Objective To investigate the medication advancement of gastrointestinal polyposis in patients with Peutz-Jeghers syndrome (PJS). Methods Literatures about the medication advancement on gastrointestinal polyposis of PJS were reviewed and analyzed. The recent development of targeting drugs, especially the data of cyclooxygenase-2 selective inhibitors and rapamycin, were emphatically summarized. Results With the deep investigation of PJS and application of selective drugs, the medication of gastrointestinal polyposis in cases of PJS has got more advancement.

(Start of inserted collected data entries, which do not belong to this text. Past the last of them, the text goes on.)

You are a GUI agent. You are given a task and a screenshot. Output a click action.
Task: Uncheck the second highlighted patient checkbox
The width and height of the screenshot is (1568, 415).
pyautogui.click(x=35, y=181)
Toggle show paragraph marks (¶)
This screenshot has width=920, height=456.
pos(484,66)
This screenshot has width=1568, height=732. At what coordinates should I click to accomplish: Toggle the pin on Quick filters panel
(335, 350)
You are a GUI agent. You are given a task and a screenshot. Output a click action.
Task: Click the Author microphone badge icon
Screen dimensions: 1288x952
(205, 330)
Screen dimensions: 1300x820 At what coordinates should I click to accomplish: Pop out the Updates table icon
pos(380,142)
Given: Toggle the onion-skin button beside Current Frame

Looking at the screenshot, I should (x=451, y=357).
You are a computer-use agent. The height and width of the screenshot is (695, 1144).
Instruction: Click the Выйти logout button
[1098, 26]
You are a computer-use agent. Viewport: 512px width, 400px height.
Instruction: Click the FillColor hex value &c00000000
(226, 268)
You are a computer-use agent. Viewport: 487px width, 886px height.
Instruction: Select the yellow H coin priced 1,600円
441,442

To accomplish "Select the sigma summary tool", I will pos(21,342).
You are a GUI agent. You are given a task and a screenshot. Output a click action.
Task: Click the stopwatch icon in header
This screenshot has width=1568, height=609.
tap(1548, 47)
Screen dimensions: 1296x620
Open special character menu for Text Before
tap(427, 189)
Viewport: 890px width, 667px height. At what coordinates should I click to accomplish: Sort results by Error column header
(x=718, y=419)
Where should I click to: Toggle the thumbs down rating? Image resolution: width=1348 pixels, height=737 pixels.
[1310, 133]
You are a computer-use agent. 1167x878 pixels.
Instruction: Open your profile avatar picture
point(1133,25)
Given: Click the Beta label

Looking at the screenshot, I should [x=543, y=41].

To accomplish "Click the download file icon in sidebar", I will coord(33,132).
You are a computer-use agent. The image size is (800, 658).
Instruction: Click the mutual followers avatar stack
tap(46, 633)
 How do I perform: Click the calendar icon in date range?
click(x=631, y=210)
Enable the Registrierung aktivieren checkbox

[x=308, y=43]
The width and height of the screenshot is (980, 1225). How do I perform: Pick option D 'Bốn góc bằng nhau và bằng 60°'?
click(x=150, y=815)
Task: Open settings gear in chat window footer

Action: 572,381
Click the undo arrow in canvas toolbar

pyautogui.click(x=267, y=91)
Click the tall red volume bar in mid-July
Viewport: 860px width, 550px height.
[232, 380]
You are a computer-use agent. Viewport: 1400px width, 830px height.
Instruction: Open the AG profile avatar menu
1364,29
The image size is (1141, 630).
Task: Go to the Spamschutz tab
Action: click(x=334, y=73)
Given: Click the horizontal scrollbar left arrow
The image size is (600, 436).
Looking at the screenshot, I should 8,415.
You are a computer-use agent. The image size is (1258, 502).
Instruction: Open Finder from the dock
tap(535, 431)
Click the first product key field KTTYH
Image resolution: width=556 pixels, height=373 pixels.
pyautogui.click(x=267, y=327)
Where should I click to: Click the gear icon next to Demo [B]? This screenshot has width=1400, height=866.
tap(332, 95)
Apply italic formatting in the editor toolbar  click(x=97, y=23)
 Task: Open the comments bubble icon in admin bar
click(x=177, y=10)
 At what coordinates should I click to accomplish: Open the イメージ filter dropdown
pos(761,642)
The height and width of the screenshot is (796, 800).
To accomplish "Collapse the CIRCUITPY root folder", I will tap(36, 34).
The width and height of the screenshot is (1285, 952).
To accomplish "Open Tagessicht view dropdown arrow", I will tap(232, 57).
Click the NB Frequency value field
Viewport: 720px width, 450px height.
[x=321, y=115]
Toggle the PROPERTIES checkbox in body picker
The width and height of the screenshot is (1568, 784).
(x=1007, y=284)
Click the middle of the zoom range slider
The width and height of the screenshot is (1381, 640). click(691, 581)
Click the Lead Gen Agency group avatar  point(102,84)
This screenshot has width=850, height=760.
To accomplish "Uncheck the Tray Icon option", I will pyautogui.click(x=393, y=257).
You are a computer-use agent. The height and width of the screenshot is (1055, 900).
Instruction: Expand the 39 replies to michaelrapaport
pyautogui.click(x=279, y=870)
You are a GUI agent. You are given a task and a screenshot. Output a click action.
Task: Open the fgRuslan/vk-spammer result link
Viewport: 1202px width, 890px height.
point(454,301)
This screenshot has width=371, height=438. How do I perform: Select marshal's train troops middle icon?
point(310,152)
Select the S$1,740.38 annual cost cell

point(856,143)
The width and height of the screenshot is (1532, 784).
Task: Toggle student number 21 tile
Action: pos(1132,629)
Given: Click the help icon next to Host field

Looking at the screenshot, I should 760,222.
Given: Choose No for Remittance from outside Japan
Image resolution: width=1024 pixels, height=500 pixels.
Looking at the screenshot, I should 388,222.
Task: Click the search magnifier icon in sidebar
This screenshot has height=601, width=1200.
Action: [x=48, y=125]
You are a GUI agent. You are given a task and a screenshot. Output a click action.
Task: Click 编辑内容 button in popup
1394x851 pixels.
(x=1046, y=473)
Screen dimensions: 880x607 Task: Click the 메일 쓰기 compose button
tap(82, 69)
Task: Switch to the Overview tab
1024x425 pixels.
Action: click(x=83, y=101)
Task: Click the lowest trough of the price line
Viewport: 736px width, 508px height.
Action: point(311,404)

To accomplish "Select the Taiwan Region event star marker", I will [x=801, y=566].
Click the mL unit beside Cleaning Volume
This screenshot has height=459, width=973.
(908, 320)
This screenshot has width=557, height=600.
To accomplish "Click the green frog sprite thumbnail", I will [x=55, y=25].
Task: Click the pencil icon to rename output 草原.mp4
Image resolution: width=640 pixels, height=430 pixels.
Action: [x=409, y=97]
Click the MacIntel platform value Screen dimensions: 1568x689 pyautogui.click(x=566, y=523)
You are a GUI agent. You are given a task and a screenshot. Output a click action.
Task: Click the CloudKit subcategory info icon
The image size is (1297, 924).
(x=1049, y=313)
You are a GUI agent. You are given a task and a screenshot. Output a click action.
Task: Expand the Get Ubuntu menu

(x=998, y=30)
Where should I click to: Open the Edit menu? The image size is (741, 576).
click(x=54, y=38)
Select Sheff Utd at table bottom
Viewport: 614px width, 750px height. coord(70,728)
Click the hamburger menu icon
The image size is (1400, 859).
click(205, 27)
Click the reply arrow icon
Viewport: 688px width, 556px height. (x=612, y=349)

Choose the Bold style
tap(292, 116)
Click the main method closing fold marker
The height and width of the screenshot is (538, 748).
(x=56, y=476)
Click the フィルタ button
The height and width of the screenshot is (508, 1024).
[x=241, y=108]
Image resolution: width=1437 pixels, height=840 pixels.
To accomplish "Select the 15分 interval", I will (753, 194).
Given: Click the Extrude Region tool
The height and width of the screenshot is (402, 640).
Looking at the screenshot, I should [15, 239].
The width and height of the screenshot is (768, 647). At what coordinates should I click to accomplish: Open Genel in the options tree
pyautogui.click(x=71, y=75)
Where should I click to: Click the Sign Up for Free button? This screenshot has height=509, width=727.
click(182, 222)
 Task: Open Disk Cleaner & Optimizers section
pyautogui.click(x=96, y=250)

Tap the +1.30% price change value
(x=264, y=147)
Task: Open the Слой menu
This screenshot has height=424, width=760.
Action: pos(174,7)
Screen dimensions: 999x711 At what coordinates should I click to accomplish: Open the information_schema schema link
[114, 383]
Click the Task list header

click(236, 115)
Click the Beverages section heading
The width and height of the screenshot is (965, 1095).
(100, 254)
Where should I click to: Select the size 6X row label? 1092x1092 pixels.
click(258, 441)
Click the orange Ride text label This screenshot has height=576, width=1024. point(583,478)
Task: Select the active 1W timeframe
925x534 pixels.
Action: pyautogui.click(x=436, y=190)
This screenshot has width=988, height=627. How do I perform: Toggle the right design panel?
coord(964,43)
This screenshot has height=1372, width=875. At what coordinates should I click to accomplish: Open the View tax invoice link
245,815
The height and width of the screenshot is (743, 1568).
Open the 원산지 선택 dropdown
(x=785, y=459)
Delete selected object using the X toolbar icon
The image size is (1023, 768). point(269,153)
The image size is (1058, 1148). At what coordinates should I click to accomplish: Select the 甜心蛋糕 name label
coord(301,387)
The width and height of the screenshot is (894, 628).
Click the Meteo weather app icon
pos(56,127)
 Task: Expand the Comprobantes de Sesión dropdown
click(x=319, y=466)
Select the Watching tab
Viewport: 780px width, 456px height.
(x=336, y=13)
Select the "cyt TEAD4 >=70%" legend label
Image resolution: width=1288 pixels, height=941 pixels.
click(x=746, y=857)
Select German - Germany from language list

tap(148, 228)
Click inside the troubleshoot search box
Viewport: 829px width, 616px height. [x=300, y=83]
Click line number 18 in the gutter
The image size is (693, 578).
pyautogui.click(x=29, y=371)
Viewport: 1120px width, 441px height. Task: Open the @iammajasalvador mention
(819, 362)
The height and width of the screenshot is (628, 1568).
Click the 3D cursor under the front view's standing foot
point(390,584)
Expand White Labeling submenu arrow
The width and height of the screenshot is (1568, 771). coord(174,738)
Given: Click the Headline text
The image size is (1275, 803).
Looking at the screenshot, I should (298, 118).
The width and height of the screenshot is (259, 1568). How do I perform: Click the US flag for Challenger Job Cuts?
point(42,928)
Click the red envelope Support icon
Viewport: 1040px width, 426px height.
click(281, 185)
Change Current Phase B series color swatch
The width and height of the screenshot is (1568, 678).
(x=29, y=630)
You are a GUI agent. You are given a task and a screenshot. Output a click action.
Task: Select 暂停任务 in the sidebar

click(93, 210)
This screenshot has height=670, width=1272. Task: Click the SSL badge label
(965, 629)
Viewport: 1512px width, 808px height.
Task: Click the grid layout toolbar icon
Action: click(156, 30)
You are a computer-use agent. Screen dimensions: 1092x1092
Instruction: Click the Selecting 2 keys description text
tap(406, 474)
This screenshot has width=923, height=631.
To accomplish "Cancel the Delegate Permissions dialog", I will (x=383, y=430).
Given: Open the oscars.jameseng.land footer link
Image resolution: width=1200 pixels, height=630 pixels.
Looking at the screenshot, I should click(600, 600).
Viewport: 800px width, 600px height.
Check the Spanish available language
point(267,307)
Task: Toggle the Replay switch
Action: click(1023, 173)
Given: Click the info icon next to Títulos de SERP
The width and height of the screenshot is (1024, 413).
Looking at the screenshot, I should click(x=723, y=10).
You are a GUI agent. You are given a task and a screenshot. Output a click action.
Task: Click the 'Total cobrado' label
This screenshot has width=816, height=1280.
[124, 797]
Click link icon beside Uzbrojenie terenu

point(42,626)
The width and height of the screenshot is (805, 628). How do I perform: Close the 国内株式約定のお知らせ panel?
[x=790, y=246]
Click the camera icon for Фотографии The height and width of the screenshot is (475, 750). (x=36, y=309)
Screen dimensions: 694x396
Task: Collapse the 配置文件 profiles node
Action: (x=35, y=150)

The extensive use of synthetic cyclooxygenase-2 inhibitors and rapamycin in clinic developed a new way to treat gastrointestinal polyposis of PJS. Conclusion The cyclooxygenase-2 selective inhibitors and rapamycin have the following features: noninvasive, high selectivity and good curative effects. They have splendid prospects in the clinical treatment of gastrointestinal polyposis in patients with PJS and are bring the treatment of gastrointestinal polyposis in cases of PJS into a targeting therapy phase.